Traditional dataset retrieval systems rely on metadata for indexing, rather than on the underlying data values. However, high-quality metadata creation and enrichment often require manual annotations, which is a labour-intensive and challenging process to automate. In this study, we propose a method to support metadata enrichment using topic annotations generated by three Large Language Models (LLMs): ChatGPT-3.5, GoogleBard, and GoogleGemini. Our analysis focuses on classifying column headers based on domain-specific topics from the Consortium of European Social Science Data Archives (CESSDA), a Linked Data controlled vocabulary. Our approach operates in a zero-shot setting, integrating the controlled topic vocabulary directly within the input prompt. This integration serves as a Large Context Windows approach, with the aim of improving the results of the topic classification task. We evaluated the performance of the LLMs in terms of internal consistency, inter-machine alignment, and agreement with human classification. Additionally, we investigate the impact of contextual information (i.e., dataset description) on the classification outcomes. Our findings suggest that ChatGPT and GoogleGemini outperform GoogleBard in terms of internal consistency as well as LLM-human-agreement. Interestingly, we found that contextual information had no significant impact on LLM performance. This work proposes a novel approach that leverages LLMs for topic classification of column headers using a controlled vocabulary, presenting a practical application of LLMs and Large Context Windows within the Semantic Web domain. This approach has the potential to facilitate automated metadata enrichment, thereby enhancing dataset retrieval and the Findability, Accessibility, Interoperability, and Reusability (FAIR) of research data on the Web.
Paper Structure (18 sections, 2 equations, 2 figures, 3 tables)

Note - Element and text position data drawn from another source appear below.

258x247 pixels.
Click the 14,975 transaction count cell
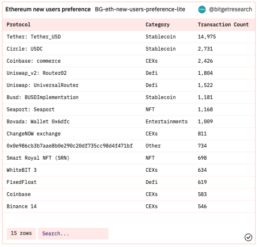(x=207, y=37)
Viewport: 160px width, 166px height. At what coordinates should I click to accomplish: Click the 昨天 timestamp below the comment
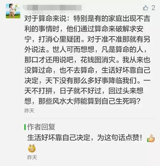pyautogui.click(x=29, y=111)
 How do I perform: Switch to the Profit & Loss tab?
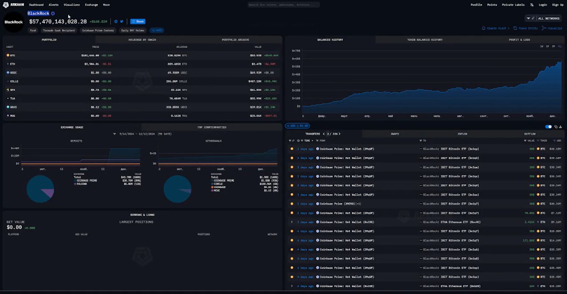[x=519, y=40]
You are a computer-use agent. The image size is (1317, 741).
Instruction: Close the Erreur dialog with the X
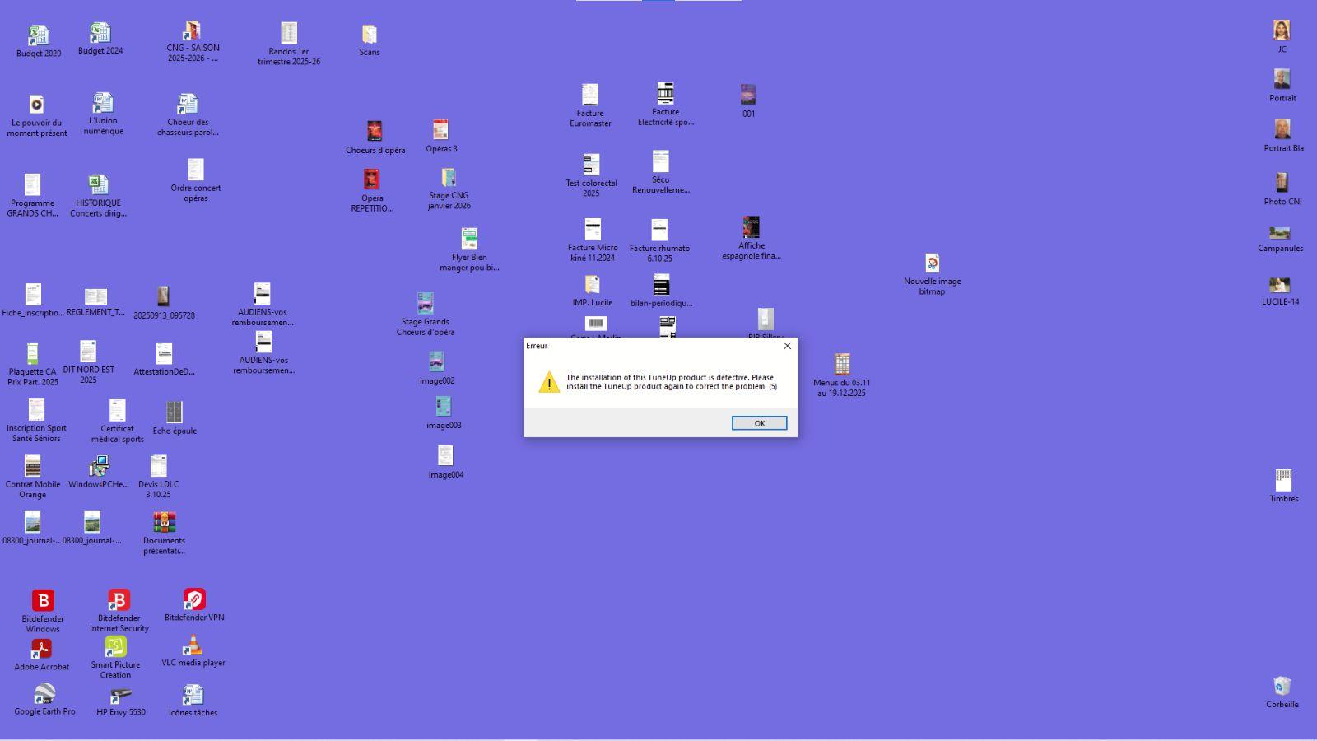(x=787, y=346)
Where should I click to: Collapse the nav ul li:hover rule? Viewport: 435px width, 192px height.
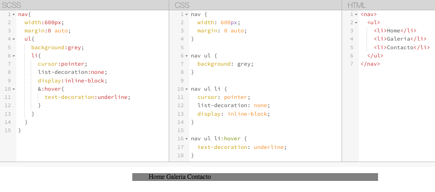tap(187, 139)
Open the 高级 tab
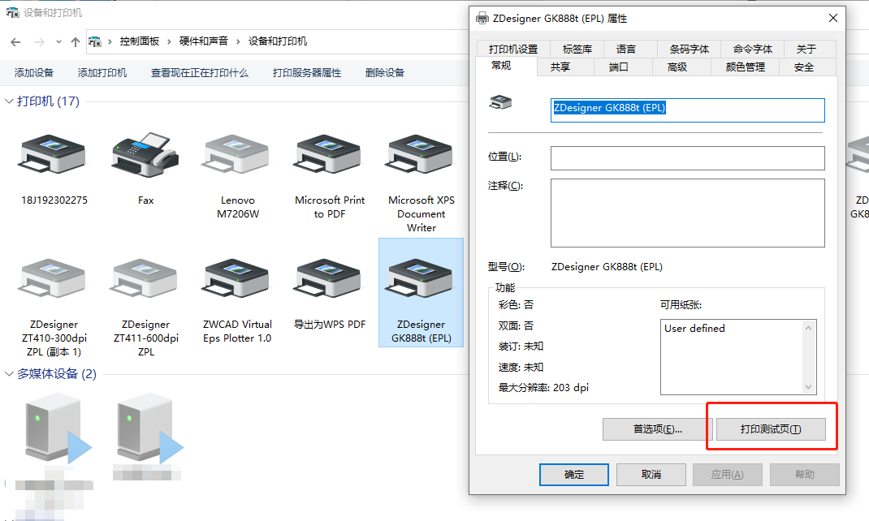The image size is (869, 521). coord(677,67)
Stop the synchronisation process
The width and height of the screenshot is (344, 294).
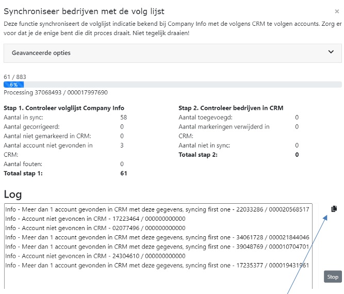click(333, 277)

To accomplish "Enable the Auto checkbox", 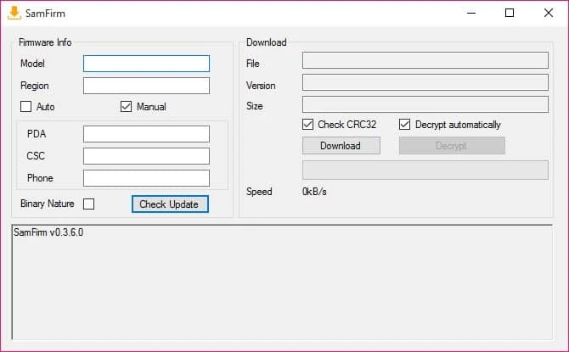I will click(x=26, y=107).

This paper contains 18 sections, 2 equations, 2 figures, 3 tables.

Figures (2)

  • Figure 1: Summary of the topic classification task by the three LLMs, in the setting with no contextual information added to the prompt. We show the distribution of the topics classified based on 5 labels: 'Specific' topics, 'General' topics, the 'Other' topic, 'Unassigned' topics and 'Hallucinated' topics, i.e. outside of the controlled vocabulary.
  • Figure 2: Summary of the topic classification task by the three LLMs, in the setting with contextual information added to the prompt. We show the distribution of the topics classified based on 5 labels: 'Specific' topics, 'General' topics, the 'Other' topic, 'Unassigned' topics and 'Hallucinated' topics, i.e. outside of the controlled vocabulary.